▶ _Problem statement_: Reproduce the data from the line containing "Suivant (86, 157)" through the line containing "By Subject (127, 175)", both lines included.
BEGIN Material shown
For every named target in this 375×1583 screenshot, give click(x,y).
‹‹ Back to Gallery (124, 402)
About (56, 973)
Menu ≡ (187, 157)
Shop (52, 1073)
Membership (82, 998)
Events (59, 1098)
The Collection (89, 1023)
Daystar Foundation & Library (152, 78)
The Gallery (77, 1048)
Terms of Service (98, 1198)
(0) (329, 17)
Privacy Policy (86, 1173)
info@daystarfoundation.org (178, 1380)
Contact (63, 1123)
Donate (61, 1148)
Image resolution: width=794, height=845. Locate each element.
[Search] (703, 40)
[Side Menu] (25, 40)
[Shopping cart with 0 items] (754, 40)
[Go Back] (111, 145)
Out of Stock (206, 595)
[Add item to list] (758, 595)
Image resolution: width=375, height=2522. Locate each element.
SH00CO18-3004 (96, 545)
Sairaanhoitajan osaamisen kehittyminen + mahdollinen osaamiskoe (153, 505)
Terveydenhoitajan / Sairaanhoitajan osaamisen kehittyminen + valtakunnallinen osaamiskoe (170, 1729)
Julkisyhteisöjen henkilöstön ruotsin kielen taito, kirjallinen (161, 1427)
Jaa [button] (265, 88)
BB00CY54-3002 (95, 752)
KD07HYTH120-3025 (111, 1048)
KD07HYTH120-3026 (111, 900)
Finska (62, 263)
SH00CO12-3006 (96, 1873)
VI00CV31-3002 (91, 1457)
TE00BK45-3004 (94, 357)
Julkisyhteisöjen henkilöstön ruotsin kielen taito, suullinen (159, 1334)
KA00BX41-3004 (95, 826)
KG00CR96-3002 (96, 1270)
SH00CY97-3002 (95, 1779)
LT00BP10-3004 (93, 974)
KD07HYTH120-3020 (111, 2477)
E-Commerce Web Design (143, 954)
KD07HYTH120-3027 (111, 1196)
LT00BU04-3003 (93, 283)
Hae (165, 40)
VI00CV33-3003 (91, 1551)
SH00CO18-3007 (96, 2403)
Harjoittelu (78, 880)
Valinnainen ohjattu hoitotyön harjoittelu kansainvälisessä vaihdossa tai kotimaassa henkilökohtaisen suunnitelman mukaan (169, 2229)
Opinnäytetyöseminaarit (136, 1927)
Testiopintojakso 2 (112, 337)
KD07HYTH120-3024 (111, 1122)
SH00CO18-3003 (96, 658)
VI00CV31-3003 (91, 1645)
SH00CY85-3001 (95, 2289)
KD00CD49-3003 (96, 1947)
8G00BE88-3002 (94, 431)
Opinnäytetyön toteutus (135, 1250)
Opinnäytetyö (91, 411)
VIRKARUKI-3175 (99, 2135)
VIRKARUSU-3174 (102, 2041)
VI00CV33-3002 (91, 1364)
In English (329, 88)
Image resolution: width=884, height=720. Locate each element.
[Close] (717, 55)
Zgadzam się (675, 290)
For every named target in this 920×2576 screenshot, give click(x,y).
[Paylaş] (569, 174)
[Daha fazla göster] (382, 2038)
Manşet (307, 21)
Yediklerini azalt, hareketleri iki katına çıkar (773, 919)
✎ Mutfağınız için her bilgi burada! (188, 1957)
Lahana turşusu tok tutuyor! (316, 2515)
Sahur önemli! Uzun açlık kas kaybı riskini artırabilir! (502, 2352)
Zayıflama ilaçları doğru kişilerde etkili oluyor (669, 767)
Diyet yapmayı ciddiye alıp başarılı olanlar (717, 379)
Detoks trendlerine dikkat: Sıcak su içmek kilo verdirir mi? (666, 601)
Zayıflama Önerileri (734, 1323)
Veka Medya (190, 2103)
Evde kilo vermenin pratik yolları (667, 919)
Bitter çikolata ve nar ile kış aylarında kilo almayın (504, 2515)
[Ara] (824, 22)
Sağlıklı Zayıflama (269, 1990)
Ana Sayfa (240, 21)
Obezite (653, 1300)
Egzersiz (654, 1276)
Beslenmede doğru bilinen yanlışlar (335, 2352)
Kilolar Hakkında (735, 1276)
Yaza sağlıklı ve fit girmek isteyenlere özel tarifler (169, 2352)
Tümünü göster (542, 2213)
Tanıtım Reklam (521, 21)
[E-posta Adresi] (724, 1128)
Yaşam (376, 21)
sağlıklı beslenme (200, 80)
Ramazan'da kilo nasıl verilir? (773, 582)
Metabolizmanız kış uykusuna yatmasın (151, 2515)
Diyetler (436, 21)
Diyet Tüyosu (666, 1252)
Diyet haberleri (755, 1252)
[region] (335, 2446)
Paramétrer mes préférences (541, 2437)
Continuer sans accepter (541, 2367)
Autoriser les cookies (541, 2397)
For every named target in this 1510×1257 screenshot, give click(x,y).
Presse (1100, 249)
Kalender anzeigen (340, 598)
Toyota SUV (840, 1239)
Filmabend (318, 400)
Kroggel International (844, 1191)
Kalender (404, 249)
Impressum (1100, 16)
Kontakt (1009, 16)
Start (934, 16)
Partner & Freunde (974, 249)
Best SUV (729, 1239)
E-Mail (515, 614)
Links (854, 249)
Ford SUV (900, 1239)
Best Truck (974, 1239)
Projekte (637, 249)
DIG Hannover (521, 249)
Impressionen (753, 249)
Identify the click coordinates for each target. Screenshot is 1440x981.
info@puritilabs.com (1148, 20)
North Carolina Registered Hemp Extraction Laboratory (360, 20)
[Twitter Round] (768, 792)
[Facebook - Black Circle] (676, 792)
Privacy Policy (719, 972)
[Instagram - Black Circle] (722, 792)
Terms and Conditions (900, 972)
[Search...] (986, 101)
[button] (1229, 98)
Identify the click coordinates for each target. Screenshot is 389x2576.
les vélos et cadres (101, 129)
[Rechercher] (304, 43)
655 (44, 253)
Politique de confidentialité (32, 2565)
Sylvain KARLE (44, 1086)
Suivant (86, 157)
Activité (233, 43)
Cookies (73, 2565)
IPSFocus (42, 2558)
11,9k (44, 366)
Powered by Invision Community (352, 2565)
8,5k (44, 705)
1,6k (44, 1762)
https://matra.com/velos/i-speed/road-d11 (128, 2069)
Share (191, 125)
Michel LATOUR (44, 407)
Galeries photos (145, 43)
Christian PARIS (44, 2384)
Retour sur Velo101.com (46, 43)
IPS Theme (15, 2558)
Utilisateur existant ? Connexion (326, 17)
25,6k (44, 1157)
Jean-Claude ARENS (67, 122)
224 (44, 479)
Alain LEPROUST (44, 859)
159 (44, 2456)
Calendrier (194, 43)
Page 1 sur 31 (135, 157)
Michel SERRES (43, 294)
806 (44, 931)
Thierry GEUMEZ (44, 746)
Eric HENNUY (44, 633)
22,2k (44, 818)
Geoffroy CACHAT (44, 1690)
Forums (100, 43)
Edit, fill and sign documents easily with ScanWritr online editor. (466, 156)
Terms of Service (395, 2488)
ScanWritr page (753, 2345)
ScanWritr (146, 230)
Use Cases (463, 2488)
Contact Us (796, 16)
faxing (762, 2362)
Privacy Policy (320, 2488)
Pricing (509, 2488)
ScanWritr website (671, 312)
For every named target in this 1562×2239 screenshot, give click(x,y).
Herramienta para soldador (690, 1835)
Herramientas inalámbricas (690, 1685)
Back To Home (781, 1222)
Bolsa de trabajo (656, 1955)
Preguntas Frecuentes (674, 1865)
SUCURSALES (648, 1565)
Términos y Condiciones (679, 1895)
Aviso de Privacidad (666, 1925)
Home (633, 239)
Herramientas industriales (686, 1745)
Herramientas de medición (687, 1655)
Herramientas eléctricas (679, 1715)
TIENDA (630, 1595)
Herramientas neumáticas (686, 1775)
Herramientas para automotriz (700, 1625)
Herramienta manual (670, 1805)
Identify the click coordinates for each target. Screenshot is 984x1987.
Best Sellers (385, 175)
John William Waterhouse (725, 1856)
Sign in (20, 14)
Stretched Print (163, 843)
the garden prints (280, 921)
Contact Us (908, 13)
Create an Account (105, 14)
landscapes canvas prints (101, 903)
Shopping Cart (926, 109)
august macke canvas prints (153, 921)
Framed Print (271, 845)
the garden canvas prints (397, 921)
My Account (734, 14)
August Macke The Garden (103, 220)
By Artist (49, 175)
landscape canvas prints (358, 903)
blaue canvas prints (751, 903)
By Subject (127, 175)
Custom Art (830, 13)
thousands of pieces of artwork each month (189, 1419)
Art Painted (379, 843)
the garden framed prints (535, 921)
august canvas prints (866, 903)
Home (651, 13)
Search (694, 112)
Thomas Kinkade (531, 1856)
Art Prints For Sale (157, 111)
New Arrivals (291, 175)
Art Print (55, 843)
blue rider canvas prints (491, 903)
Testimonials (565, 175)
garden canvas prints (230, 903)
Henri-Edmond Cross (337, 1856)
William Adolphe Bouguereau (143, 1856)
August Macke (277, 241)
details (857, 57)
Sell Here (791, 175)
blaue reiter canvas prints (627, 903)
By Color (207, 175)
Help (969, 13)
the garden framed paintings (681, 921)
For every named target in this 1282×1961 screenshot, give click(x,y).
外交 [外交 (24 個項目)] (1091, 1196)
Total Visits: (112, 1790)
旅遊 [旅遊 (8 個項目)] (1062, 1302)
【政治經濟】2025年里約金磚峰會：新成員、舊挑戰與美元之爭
END Material shown
▶ _Answer to the problem_:
Suivant (86, 157)
Activité (233, 43)
Cookies (73, 2565)
IPSFocus (42, 2558)
11,9k (44, 366)
Powered by Invision Community (352, 2565)
8,5k (44, 705)
1,6k (44, 1762)
https://matra.com/velos/i-speed/road-d11 (128, 2069)
Share (191, 125)
Michel LATOUR (44, 407)
Galeries photos (145, 43)
Christian PARIS (44, 2384)
Retour sur Velo101.com (46, 43)
IPS Theme (15, 2558)
Utilisateur existant ? Connexion (326, 17)
25,6k (44, 1157)
Jean-Claude ARENS (67, 122)
224 (44, 479)
Alain LEPROUST (44, 859)
159 (44, 2456)
Calendrier (194, 43)
Page 1 sur 31 (135, 157)
Michel SERRES (43, 294)
806 (44, 931)
Thierry GEUMEZ (44, 746)
Eric HENNUY (44, 633)
22,2k (44, 818)
Geoffroy CACHAT (44, 1690)
Forums (100, 43)
Edit, fill and sign documents easily with ScanWritr online editor. (466, 156)
Terms of Service (395, 2488)
ScanWritr page (753, 2345)
ScanWritr (146, 230)
Use Cases (463, 2488)
Contact Us (796, 16)
faxing (762, 2362)
Privacy Policy (320, 2488)
Pricing (509, 2488)
ScanWritr website (671, 312)
For every named target in this 1562×2239 screenshot, give click(x,y).
Herramienta para soldador (690, 1835)
Herramientas inalámbricas (690, 1685)
Back To Home (781, 1222)
Bolsa de trabajo (656, 1955)
Preguntas Frecuentes (674, 1865)
SUCURSALES (648, 1565)
Términos y Condiciones (679, 1895)
Aviso de Privacidad (666, 1925)
Home (633, 239)
Herramientas industriales (686, 1745)
Herramientas de medición (687, 1655)
Herramientas eléctricas (679, 1715)
TIENDA (630, 1595)
Herramientas neumáticas (686, 1775)
Herramientas para automotriz (700, 1625)
Herramienta manual (670, 1805)
Identify the click coordinates for each target. Screenshot is 984x1987.
Best Sellers (385, 175)
John William Waterhouse (725, 1856)
Sign in (20, 14)
Stretched Print (163, 843)
the garden prints (280, 921)
Contact Us (908, 13)
Create an Account (105, 14)
landscapes canvas prints (101, 903)
Shopping Cart (926, 109)
august macke canvas prints (153, 921)
Framed Print (271, 845)
the garden canvas prints (397, 921)
My Account (734, 14)
August Macke The Garden (103, 220)
By Artist (49, 175)
landscape canvas prints (358, 903)
blaue canvas prints (751, 903)
By Subject (127, 175)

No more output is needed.